In earlier versions of HYDRUS (up to 5.03), soil hydraulic properties (SHP) could be described using multiple analytical models for the water retention and hydraulic conductivity functions, including those by van Genuchten [1980], Brooks and Corey [1964], Durner [1994] and Kosugi [1995], as well as the modified van Genuchten functions [Vogel and Císlerová, 1988]. Alternatively, soil hydraulic properties could be defined using look-up tables, thereby expanding HYDRUS's ability to consider other analytical models or more general shapes.
Much research has been carried out recently to derive analytical models that improve the description of soil hydraulic properties in the very dry range (e.g., Peters et al., 2013, 2021; Weber et al., 2019, 2020; Iden et al., 2021; Seki et al., 2023). While these models can be accommodated in HYDRUS using the input of look-up tables, we nevertheless included one such formulation directly in HYDRUS. In collaboration with Stathis Diamantopoulos and Tobias Weber [Diamantopoulos et al., 2024], we implemented into Version 5.04 of H1D their generalized modular framework [Weber et al., 2019], which partitions the soil hydraulic property functions into capillary and noncapillary (e.g., water in corners and/or films) parts. The water retention curve is, for this purpose, considered to be a weighted sum of a parametric capillary retention function (one of the analytical functions referred to above) and a new general model for the noncapillary saturation function [Weber et al., 2019].
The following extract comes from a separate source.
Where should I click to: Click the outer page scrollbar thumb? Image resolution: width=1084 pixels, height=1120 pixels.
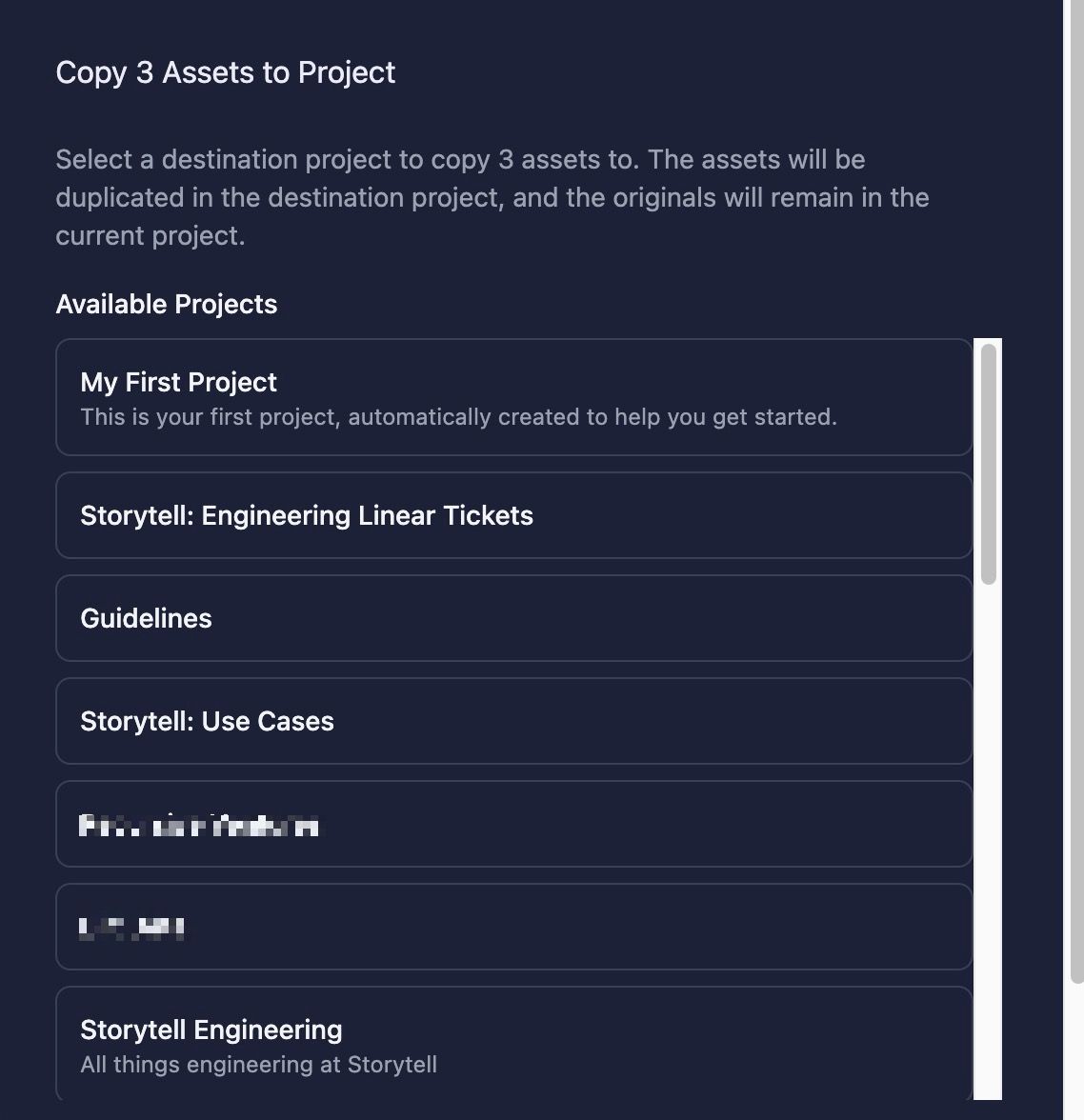(1076, 491)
The hydraulic conductivity function is then obtained similarly. The capillary part of K(h) is obtained by adopting Mualem's integral, while the noncapillary part of K(h) is estimated directly from the new noncapillary saturation function [Weber et al., 2019].
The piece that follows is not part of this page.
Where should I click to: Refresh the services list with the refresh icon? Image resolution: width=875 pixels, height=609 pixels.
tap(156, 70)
Since the generalized modular framework of Weber et al. [2019] can be combined with all soil hydraulic functions currently available in HYDRUS (i.e., van Genuchten, 1980; Brooks and Corey, 1964; Kosugi, 1995; Vogel and Císlerová, 1988), it provides significant additional flexibility to how soil hydraulic properties can be described in HYDRUS. The resulting module currently has a working title, the Brunswick model. The implementation details and example applications are given in Diamantopoulos et al., [2024].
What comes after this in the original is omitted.